> _SUPPLIED RECORDS_:
+ + + +

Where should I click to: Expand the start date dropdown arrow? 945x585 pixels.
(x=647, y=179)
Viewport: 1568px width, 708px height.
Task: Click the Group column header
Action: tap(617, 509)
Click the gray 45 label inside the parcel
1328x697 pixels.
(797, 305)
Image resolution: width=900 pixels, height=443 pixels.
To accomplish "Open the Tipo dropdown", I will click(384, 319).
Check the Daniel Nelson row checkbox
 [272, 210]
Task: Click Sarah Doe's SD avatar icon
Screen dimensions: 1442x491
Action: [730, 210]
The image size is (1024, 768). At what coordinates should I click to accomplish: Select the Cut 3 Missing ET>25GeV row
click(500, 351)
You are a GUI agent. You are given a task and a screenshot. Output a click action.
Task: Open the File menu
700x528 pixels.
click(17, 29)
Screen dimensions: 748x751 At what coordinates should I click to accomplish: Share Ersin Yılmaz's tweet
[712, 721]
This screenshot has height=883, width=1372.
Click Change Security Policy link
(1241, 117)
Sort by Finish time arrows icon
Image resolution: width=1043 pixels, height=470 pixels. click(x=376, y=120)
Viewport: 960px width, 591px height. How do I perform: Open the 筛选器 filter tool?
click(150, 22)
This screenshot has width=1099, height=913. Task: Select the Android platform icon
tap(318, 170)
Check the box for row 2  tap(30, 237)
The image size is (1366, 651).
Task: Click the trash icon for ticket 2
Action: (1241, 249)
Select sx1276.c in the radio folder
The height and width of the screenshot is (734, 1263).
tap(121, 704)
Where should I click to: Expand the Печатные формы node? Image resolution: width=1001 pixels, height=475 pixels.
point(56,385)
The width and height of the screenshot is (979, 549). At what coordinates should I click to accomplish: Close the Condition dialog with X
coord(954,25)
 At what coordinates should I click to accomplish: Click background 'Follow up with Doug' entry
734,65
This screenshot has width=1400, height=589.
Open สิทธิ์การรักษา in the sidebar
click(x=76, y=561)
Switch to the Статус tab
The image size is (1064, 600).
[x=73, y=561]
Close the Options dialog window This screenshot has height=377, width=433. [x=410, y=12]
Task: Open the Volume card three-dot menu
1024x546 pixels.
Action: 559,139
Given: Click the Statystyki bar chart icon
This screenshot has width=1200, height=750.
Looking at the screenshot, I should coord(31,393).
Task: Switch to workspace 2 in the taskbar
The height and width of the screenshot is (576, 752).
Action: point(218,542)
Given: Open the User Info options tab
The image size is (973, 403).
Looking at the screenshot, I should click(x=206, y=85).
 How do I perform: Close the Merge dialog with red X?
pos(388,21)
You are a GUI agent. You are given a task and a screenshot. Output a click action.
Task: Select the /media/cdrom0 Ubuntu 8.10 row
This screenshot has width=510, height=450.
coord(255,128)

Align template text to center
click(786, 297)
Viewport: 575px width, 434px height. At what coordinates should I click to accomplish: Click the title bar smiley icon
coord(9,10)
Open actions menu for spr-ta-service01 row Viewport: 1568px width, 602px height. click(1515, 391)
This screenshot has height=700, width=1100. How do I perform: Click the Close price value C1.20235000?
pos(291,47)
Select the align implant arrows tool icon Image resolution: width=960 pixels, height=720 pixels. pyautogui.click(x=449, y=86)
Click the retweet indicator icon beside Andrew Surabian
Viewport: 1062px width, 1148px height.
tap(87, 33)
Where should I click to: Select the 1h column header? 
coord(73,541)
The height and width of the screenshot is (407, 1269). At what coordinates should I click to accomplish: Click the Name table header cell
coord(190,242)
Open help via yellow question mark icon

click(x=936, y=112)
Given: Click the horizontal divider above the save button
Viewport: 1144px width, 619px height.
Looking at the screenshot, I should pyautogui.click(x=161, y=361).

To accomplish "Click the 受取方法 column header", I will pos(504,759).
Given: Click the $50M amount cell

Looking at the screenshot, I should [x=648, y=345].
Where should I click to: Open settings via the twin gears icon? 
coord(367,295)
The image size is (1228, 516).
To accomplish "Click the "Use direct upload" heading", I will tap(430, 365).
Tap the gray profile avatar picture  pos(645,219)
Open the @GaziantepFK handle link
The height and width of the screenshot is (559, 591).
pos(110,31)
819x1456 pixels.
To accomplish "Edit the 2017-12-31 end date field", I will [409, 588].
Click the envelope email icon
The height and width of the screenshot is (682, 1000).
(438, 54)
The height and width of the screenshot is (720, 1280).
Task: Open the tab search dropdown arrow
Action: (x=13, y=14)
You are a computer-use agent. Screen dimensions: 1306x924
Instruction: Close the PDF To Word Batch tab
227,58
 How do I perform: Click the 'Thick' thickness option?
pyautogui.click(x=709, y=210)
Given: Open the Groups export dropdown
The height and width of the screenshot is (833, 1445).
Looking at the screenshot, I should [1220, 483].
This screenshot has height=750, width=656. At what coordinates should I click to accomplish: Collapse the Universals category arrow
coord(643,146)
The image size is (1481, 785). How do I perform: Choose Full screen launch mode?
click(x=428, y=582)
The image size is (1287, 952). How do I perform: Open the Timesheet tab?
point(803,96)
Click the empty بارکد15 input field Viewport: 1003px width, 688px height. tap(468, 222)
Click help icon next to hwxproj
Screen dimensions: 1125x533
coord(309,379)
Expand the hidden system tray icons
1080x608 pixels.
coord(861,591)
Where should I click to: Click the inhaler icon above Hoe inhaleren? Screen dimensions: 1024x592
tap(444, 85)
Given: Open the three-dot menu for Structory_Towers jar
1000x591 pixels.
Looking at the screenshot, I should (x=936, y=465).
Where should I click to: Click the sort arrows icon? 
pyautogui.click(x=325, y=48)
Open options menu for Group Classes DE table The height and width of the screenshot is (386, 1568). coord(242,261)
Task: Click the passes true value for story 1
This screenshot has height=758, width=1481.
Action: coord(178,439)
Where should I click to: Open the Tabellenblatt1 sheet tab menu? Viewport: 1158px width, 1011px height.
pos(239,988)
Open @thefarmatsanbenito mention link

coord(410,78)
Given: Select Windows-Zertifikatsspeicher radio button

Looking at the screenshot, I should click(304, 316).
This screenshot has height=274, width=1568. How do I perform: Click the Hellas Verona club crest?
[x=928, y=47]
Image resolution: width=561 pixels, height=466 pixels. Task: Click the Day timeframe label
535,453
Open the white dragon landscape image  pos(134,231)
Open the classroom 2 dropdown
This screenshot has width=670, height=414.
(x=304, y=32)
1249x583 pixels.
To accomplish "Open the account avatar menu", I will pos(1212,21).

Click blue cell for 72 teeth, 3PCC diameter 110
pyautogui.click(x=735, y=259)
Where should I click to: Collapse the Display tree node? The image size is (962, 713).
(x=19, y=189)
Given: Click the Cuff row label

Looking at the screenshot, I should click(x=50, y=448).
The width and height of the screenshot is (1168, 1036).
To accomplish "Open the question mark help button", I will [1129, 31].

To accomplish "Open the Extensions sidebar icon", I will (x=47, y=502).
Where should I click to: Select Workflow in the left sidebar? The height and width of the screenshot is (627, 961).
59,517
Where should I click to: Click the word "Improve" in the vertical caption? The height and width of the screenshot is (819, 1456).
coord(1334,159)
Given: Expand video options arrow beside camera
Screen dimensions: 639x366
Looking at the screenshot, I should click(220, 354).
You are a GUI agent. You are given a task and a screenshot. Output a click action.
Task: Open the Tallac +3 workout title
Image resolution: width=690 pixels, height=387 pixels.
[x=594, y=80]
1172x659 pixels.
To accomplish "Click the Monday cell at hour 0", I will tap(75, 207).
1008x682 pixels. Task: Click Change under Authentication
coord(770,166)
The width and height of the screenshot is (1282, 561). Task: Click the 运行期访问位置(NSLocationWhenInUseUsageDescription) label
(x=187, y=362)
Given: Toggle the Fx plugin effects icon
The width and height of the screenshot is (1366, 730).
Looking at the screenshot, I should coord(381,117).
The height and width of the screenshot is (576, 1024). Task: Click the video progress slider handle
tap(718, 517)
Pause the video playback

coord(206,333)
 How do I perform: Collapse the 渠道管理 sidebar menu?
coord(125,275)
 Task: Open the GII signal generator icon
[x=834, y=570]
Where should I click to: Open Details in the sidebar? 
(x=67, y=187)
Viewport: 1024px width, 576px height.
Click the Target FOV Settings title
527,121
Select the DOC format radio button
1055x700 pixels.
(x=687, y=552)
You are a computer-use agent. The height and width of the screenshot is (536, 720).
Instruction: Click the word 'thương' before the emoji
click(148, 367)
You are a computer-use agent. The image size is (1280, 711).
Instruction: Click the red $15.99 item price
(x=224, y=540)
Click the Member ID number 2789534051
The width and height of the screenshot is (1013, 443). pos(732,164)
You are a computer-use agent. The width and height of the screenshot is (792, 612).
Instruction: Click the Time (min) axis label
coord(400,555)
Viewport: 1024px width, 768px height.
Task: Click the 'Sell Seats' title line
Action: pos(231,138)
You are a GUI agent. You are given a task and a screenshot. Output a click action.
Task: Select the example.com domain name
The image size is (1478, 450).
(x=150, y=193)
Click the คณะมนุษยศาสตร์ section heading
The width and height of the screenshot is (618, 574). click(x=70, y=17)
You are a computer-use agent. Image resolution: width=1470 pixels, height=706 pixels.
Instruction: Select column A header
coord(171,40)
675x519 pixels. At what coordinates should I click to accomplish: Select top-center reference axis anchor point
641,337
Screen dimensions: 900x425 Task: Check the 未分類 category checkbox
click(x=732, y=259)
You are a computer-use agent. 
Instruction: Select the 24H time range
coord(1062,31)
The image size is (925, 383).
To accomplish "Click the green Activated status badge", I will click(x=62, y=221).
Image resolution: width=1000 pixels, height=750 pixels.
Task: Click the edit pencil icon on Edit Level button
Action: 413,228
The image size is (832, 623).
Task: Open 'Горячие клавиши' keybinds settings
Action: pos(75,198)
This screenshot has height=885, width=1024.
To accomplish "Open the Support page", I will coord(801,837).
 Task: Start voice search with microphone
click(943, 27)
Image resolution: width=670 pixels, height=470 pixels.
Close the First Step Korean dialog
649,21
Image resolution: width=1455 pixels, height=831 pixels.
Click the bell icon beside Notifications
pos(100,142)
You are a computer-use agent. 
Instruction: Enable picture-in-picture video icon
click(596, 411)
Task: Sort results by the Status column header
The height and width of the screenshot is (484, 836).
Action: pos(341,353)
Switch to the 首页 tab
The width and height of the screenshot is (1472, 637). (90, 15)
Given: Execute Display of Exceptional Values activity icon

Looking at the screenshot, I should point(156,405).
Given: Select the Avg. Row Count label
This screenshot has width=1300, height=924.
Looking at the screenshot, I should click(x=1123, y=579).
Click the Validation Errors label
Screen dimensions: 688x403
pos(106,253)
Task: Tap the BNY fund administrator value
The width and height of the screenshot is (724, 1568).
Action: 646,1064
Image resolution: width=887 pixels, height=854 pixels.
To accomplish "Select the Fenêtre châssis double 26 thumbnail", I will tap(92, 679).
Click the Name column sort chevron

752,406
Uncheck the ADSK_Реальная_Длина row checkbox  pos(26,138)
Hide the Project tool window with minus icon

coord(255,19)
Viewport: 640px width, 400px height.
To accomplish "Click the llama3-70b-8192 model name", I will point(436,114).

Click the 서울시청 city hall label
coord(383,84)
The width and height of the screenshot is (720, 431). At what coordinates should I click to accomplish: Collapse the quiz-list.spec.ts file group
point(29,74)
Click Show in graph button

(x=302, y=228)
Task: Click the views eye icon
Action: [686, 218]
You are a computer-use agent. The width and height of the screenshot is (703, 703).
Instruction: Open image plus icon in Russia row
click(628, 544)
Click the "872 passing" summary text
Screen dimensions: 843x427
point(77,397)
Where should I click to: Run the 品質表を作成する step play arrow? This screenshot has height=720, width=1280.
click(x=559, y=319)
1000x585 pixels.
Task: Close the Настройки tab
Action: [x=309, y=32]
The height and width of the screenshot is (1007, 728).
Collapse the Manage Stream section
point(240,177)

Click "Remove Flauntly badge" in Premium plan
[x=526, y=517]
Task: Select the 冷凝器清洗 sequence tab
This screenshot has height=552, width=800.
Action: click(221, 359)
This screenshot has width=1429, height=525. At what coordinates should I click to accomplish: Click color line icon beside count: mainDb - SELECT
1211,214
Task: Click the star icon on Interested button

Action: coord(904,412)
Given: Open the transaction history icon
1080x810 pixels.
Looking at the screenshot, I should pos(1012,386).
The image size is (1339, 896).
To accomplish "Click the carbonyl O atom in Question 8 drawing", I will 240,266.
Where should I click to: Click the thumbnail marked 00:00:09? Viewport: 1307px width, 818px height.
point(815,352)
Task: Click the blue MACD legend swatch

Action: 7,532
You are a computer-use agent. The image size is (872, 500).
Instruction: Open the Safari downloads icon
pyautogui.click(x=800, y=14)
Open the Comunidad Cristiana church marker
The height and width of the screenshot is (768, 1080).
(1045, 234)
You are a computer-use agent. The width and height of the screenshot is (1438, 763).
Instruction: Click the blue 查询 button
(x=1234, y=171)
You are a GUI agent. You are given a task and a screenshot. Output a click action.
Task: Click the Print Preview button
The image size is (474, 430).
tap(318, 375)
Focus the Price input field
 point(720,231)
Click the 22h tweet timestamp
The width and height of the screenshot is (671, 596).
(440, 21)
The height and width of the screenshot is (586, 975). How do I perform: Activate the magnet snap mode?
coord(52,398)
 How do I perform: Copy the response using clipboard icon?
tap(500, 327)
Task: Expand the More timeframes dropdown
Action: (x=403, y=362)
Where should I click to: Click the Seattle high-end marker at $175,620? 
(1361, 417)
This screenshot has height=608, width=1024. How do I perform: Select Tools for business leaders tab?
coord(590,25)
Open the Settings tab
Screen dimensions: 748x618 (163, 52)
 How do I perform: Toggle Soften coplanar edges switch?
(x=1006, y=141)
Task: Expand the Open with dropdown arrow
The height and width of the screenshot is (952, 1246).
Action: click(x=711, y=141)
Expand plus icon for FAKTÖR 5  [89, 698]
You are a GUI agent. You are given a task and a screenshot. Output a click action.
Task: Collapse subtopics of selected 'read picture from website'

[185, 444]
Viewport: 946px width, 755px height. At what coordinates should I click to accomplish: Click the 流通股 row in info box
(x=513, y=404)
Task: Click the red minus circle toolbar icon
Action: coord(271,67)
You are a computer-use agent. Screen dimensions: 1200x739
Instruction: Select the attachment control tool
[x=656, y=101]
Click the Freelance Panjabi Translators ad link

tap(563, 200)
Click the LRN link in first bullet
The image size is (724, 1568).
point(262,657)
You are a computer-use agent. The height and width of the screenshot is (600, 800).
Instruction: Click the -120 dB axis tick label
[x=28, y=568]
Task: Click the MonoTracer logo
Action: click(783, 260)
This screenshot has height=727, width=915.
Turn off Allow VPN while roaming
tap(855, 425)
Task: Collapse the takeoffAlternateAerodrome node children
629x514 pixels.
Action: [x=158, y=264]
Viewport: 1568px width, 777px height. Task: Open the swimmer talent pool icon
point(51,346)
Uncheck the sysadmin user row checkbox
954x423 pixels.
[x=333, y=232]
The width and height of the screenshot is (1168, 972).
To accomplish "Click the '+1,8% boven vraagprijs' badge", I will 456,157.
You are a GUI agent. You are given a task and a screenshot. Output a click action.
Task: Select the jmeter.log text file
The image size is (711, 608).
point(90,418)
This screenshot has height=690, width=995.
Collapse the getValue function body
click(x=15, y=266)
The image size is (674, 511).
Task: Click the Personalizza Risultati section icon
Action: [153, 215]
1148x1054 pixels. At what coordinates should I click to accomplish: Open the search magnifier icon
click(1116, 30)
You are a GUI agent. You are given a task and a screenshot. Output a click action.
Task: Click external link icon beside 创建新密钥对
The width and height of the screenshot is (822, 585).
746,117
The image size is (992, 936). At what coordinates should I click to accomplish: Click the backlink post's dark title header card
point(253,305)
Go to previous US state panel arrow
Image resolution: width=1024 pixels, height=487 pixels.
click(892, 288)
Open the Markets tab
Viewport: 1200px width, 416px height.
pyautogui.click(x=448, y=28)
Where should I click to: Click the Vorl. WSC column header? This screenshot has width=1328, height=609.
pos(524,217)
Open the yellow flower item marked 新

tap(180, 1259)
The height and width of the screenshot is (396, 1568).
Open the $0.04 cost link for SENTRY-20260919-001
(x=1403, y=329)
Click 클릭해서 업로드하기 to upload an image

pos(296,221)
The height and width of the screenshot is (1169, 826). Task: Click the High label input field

+ + + +

> _YOUR ASSIGNMENT_:
Output must consist only of the listing's lines from the first through the line with "This screenshot has width=1400, height=589.", reproduced word for word.

> _RESULT FOR THIS TASK_:
Where should I click to: Expand the start date dropdown arrow? 945x585 pixels.
(x=647, y=179)
Viewport: 1568px width, 708px height.
Task: Click the Group column header
Action: tap(617, 509)
Click the gray 45 label inside the parcel
1328x697 pixels.
(797, 305)
Image resolution: width=900 pixels, height=443 pixels.
To accomplish "Open the Tipo dropdown", I will click(384, 319).
Check the Daniel Nelson row checkbox
 [272, 210]
Task: Click Sarah Doe's SD avatar icon
Screen dimensions: 1442x491
Action: [730, 210]
The image size is (1024, 768). At what coordinates should I click to accomplish: Select the Cut 3 Missing ET>25GeV row
click(500, 351)
You are a GUI agent. You are given a task and a screenshot. Output a click action.
Task: Open the File menu
700x528 pixels.
click(17, 29)
Screen dimensions: 748x751 At what coordinates should I click to accomplish: Share Ersin Yılmaz's tweet
[712, 721]
This screenshot has height=883, width=1372.
Click Change Security Policy link
(1241, 117)
Sort by Finish time arrows icon
Image resolution: width=1043 pixels, height=470 pixels. click(x=376, y=120)
Viewport: 960px width, 591px height. How do I perform: Open the 筛选器 filter tool?
click(150, 22)
This screenshot has width=1099, height=913. Task: Select the Android platform icon
tap(318, 170)
Check the box for row 2  tap(30, 237)
The image size is (1366, 651).
Task: Click the trash icon for ticket 2
Action: (1241, 249)
Select sx1276.c in the radio folder
The height and width of the screenshot is (734, 1263).
tap(121, 704)
Where should I click to: Expand the Печатные формы node? Image resolution: width=1001 pixels, height=475 pixels.
point(56,385)
The width and height of the screenshot is (979, 549). At what coordinates should I click to accomplish: Close the Condition dialog with X
coord(954,25)
 At what coordinates should I click to accomplish: Click background 'Follow up with Doug' entry
734,65
This screenshot has width=1400, height=589.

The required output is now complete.